United States District Court, E.D. Wisconsin

September 19, 2016

FRED D HOWARD, Petitioner,


          HON. PAMELA PEPPER United States District Judge.

         On August 1, 2016, petitioner Fred Howard filed a motion to vacate, set aside or correct sentence pursuant to 28 U.S.C. §2255. Dkt. No. 1. In the motion, he asserts that the attorney who represented him in his 2005 drug case was ineffective because he failed to investigate the defendant's personal history and psychological issues (Id. at 4); failed to advise him regarding filing an appeal of his conviction and sentence (Id. at 7); and failed to challenge the amount of drugs attributed to the petitioner (Id. at 8). He also alleges that the district court failed to consider his psychological issues when imposing its sentence. Id. at 5. Because the statute of limitations has expired, the petitioner's claims are untimely, and the court must deny his motion and dismiss the petition.

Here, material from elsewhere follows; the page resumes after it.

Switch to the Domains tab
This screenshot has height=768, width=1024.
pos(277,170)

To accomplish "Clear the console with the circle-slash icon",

         The petitioner was convicted of conspiracy to possess with intent to distribute on June 15, 2006 and sentenced on May 17, 2006. Id. at 1. See also, United States v. Fred D. Howard, Case No. 05-cr-98-pp (E.D. Wis.). The docket in his case indicates that he did not appeal his sentence. In his third ground for relief, the petitioner alleges that he did not file a direct appeal because his counsel told him that he did not have any claims. Id. at 7. He also argues that counsel did not tell him that if he didn't file a direct appeal, he would not be able to challenge his sentence at a later date. Id. that The petitioner explains that he decided to file the instant motion because he recently experienced traumatic events involving his children, which triggered memories about his claims. Id. at 12.

         Under 28 U.S.C. §2255(a), a prisoner in custody pursuant to a sentence imposed by a federal court may file a motion to vacate, set aside or correct the sentence. The grounds for filing such a motion are that the sentence was imposed in violation of federal law or in excess of the maximum authorized by law; that the court lacked jurisdiction; or the sentence is otherwise subject to collateral attack. Id. “Unless the motion and the files and records of the case conclusively show that the prisoner is entitled to no relief, ” the court shall notify the United States Attorney of the motion. 28 U.S.C. §2255(b).

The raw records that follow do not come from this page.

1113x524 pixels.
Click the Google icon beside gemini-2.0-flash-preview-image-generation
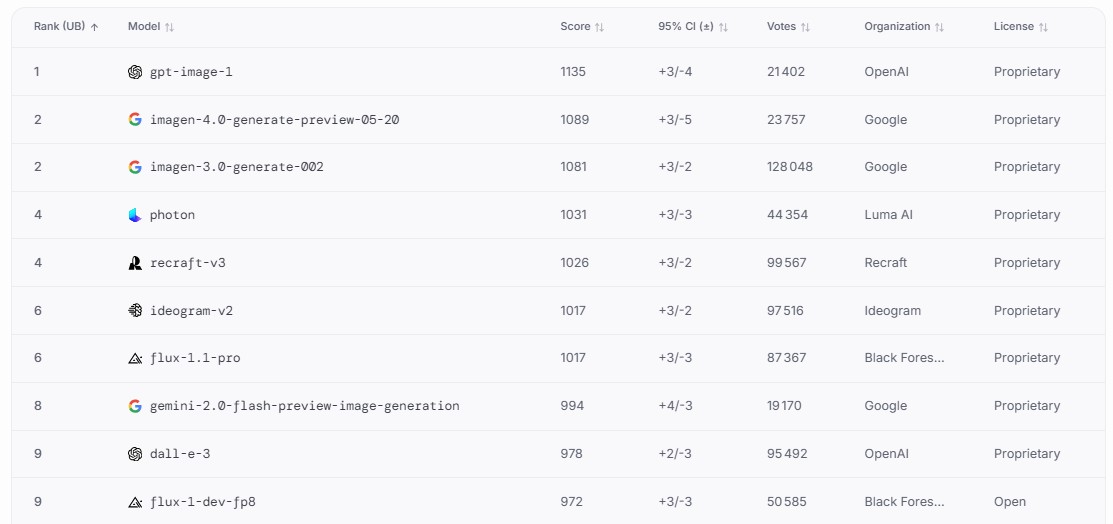tap(135, 406)
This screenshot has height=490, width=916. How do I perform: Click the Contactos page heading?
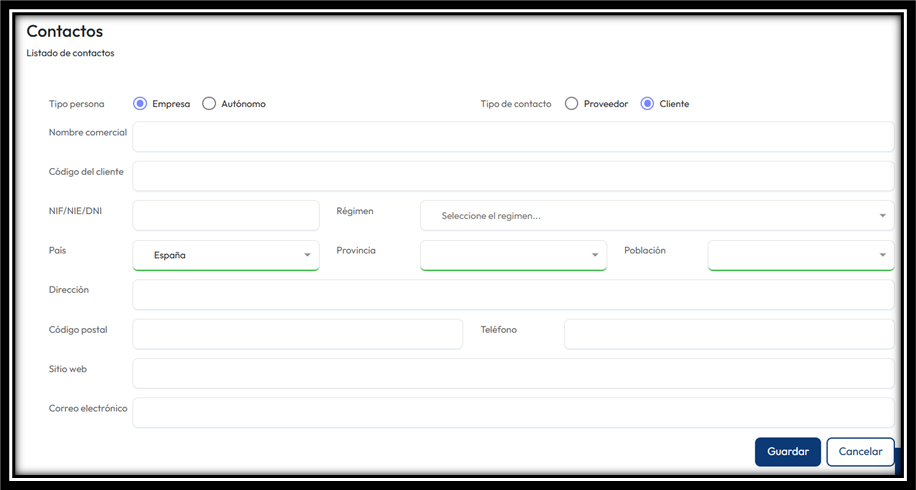pyautogui.click(x=64, y=31)
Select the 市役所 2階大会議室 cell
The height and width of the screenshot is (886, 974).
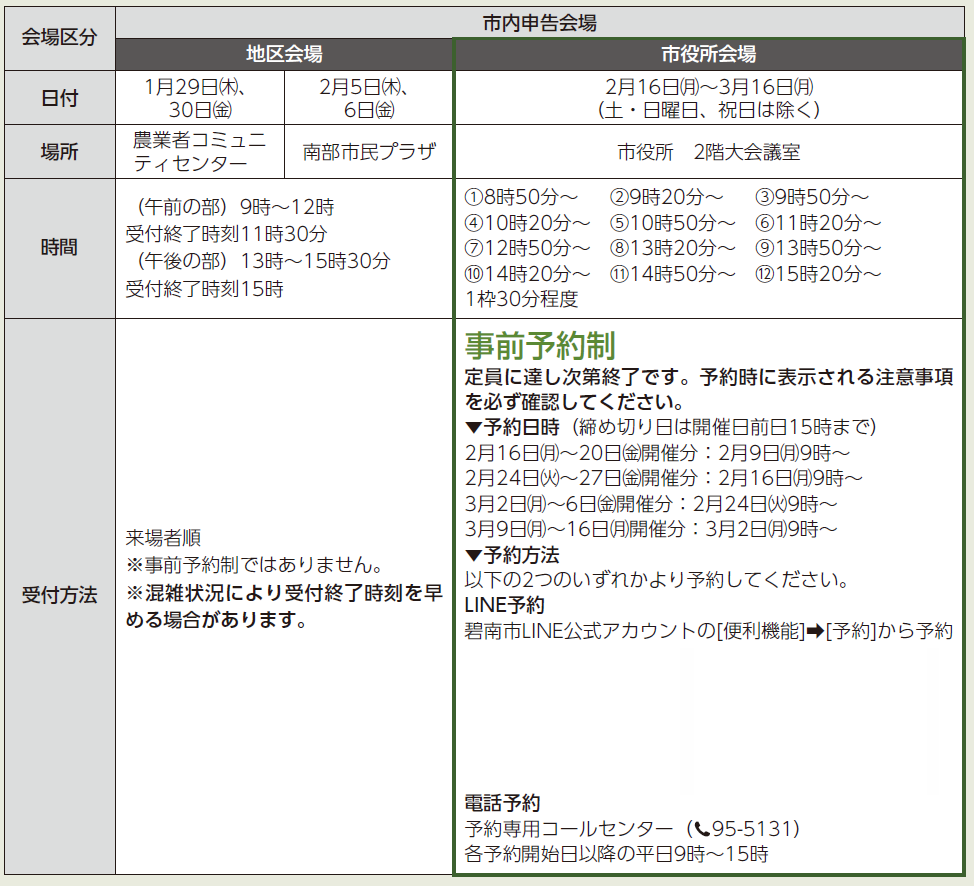(x=708, y=152)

         A prisoner has a one-year deadline to file a motion under §2255. The deadline starts to run from the latest of the following occurrences: (1) date that the conviction becomes final; (2) the date that the impediment to filing motion is removed; (3) the date that a right was initially recognized by the Supreme Court (if a Supreme Court case is made retroactively applicable to cases on collateral review); or (4) that the date that facts supporting the claim could have been discovered through due diligence. 28 U.S.C. §2255(f).

         In this case, it is not readily apparent to the court that the substance of this motion “conclusively show[s] that the prisoner is entitled to no relief.” The timing of the motion, however, is problematic. Because the petitioner failed to file a direct appeal, his conviction became final on or about July 19, 2006- over ten years before the petitioner filed this motion. Accordingly, the motion is untimely, unless he can show that one of the other events identified in §2255(f) occurred within the year before he filed the petition-in other words, sometime after August 1, 2015.

         The petitioner does not identify any impediment to his filing this motion, other than the fact that he suffered from psychological trauma at the time he was sentenced. But according to the petitioner, he has suffered from this trauma ever since-if the trauma was an impediment during the year after his conviction became final, it is not clear why it is not an impediment now. Thus, the second event listed in the statute is not present. Nor does he identify any Supreme Court cases decided within the last year-and made applicable retroactively-which recognized a right that wasn't available to the petitioner within the year after his conviction. This leaves the final event-whether, since August 1, 2015, facts supporting his claim came to light that could not have been discovered in the exercise of due diligence.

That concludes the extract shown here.